§ **Required task**
Reproduce, word for word, the stretch of the records from the line containing "Task: Tap the Dynamic Island album thumbnail" through the end of the records. Leave the pictures out of your answer.
##### Data for this task #####
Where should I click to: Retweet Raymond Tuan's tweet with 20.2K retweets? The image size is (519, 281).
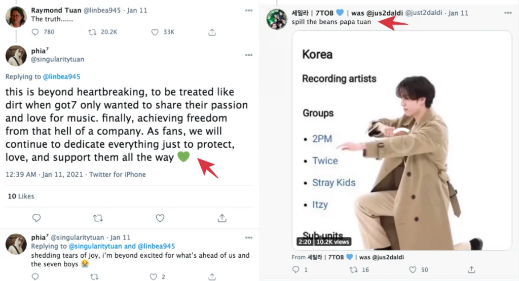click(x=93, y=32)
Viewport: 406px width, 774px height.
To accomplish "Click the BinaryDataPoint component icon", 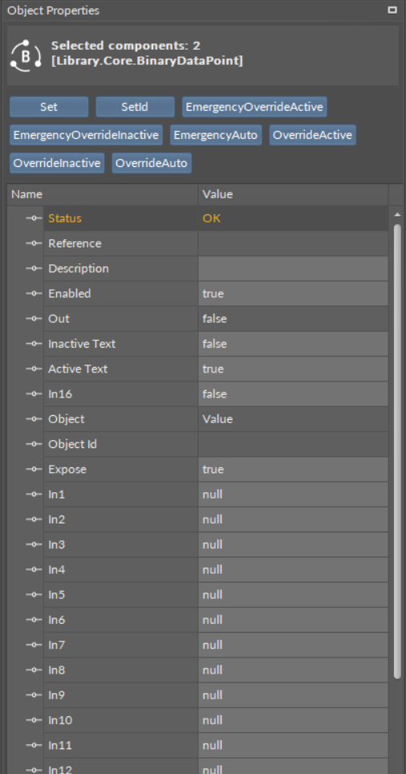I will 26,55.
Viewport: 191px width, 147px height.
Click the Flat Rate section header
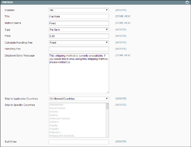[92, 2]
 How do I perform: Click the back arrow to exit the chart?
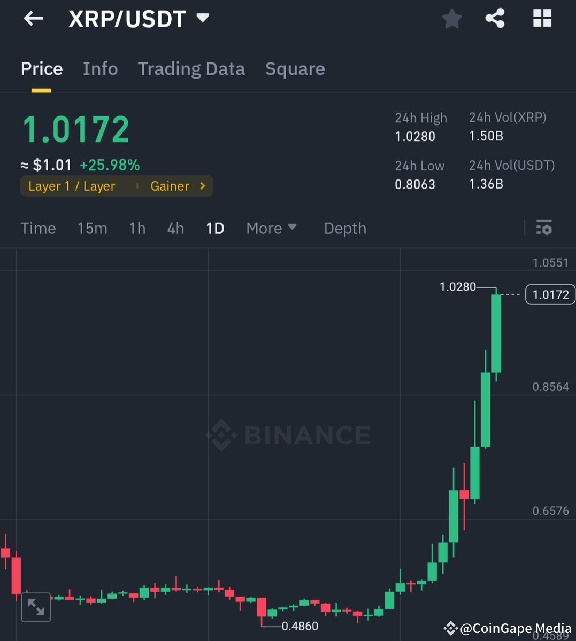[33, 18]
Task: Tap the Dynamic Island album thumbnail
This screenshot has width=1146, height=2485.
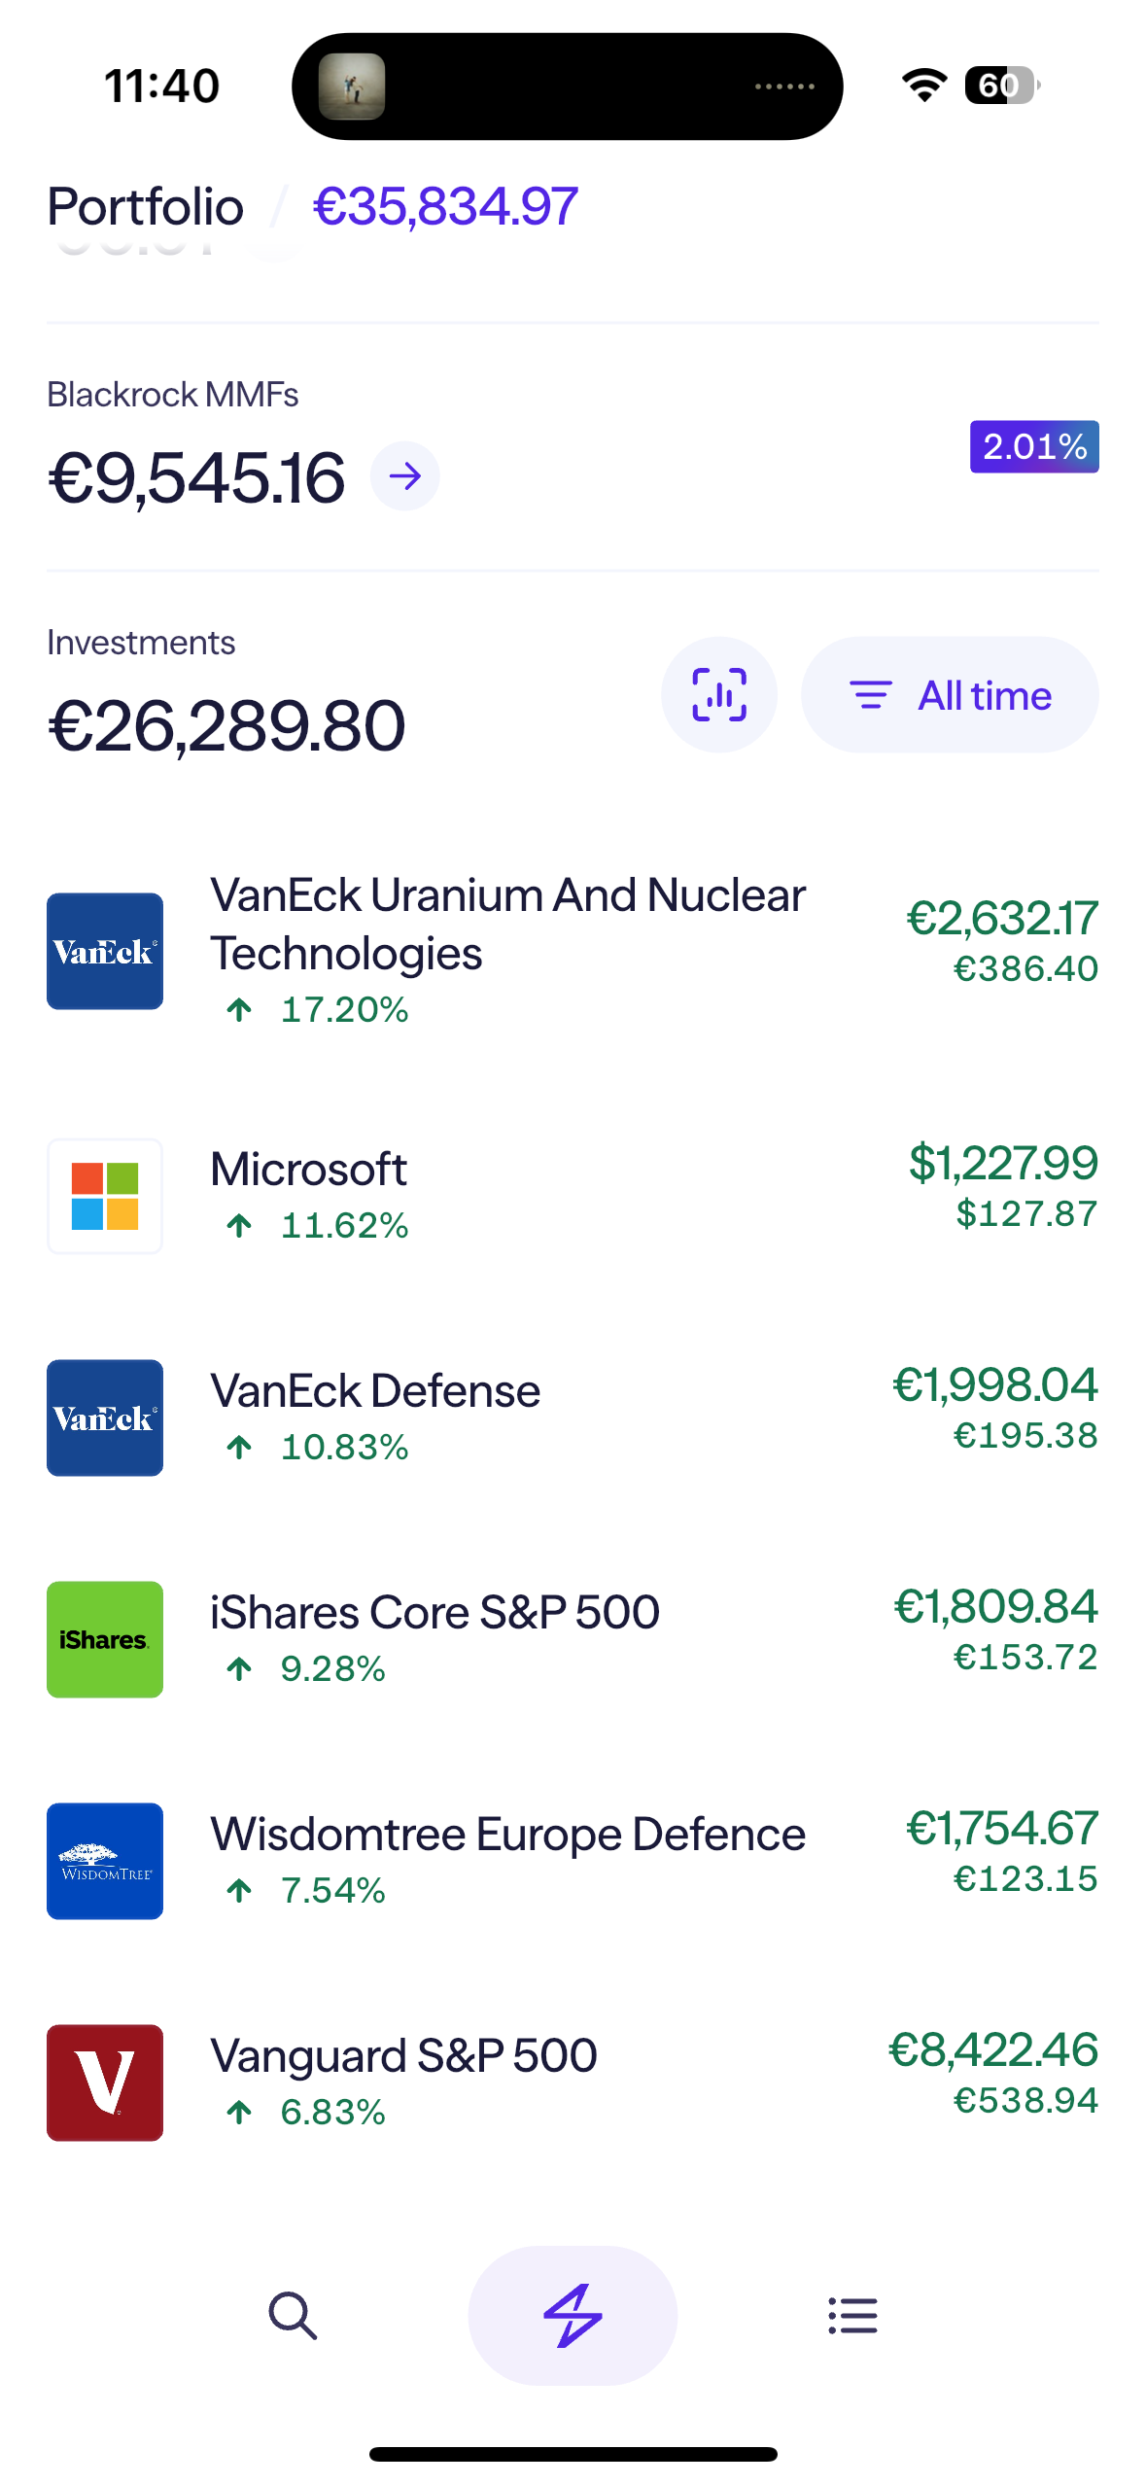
#####
§ **Problem solution**
Task: Tap the Dynamic Island album thumbnail
This screenshot has width=1146, height=2485.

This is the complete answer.